§ **The task**
In the entries below, every line that contains "gear" must be located and copied.

§ **Excerpted data**
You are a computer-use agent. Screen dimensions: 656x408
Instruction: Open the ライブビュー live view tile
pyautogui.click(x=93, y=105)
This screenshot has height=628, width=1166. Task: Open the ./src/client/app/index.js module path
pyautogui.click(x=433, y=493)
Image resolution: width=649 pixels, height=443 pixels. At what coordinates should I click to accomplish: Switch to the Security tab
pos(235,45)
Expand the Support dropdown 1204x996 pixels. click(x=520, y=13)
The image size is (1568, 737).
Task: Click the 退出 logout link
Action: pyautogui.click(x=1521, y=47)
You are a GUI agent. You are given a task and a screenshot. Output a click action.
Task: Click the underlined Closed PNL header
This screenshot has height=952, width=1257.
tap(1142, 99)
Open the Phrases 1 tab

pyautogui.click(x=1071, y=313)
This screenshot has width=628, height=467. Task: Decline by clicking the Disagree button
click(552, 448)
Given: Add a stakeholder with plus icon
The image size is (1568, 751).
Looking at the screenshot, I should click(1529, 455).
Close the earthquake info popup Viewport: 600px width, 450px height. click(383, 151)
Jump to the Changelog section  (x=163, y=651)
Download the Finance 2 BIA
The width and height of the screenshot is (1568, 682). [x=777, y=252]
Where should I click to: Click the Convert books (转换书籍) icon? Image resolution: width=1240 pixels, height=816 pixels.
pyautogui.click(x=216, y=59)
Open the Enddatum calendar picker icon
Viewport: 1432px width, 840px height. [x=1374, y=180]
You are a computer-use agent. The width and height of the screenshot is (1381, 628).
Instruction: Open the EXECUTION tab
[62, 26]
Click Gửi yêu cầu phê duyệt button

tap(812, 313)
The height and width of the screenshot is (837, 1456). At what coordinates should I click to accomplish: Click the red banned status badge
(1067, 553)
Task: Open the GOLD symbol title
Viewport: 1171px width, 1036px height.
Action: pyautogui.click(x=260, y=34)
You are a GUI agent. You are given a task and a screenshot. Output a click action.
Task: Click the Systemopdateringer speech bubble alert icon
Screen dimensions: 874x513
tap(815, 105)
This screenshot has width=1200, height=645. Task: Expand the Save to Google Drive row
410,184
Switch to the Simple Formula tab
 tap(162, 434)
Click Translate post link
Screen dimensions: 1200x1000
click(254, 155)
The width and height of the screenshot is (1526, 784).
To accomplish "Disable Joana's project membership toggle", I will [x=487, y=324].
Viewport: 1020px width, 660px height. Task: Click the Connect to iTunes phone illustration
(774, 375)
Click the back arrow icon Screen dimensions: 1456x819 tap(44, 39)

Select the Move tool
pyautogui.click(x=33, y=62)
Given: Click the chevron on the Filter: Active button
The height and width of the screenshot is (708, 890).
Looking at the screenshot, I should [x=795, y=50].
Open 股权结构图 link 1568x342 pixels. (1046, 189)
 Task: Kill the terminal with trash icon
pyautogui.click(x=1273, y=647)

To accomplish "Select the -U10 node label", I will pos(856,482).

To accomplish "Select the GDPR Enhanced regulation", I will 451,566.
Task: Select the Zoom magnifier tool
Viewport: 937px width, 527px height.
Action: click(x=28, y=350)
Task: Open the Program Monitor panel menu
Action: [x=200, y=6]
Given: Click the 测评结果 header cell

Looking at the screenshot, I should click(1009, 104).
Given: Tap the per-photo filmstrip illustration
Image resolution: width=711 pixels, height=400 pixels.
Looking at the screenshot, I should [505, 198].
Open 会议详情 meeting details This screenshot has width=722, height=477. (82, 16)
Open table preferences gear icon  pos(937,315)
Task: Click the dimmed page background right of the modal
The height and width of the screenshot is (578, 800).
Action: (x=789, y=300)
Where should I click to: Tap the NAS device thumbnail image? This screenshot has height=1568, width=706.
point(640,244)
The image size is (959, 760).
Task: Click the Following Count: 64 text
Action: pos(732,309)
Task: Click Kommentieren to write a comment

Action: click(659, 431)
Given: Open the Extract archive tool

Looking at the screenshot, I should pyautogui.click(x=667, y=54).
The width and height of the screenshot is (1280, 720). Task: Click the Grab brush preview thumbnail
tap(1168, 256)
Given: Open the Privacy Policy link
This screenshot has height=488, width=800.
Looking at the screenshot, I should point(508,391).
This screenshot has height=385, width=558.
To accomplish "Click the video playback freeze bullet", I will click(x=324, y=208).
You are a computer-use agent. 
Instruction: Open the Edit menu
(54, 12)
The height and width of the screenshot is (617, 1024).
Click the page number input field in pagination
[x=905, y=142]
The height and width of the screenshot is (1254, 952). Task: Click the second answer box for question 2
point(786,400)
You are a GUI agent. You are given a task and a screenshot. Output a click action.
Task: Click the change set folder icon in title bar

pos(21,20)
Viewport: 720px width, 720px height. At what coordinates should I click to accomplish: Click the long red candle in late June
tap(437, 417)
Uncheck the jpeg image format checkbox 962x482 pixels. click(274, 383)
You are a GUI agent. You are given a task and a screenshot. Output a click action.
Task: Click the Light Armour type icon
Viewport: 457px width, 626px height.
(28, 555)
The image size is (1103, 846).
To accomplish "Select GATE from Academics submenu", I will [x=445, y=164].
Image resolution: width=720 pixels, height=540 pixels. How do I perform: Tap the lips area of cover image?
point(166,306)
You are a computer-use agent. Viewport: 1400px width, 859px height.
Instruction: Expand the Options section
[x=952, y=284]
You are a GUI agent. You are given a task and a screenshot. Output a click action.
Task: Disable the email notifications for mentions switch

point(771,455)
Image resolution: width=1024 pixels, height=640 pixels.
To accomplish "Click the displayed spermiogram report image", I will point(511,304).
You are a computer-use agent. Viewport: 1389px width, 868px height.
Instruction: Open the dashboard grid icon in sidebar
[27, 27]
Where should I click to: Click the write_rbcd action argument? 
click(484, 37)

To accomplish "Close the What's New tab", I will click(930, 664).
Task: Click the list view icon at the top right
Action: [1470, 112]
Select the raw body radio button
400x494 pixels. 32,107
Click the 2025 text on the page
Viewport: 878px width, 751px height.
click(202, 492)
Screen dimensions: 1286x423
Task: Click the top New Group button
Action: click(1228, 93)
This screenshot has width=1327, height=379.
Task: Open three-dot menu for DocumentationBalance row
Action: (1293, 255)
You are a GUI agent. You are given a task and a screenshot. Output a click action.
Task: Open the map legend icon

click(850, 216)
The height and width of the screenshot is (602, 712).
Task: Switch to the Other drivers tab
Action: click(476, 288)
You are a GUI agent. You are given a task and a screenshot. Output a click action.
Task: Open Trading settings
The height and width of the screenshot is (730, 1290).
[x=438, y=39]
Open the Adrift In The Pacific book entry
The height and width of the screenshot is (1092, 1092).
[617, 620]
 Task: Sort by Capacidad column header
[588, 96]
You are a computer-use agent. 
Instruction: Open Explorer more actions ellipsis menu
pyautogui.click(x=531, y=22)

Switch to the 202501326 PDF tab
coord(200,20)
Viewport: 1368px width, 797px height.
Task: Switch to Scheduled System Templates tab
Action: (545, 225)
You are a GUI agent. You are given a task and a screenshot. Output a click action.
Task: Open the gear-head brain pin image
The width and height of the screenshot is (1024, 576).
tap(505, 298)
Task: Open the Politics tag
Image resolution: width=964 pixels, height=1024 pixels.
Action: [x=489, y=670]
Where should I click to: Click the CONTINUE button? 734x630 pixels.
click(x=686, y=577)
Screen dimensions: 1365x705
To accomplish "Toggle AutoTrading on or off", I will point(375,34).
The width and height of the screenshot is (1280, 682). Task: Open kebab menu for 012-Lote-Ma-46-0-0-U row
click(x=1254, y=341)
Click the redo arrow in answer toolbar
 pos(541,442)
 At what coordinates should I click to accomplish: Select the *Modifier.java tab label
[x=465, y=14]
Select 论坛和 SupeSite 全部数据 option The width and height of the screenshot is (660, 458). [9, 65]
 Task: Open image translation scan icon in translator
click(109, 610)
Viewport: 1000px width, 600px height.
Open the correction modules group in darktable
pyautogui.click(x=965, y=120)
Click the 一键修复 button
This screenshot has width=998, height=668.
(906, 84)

§ **Response to the exercise**
Open table preferences gear icon  pos(937,315)
Task: Open the gear-head brain pin image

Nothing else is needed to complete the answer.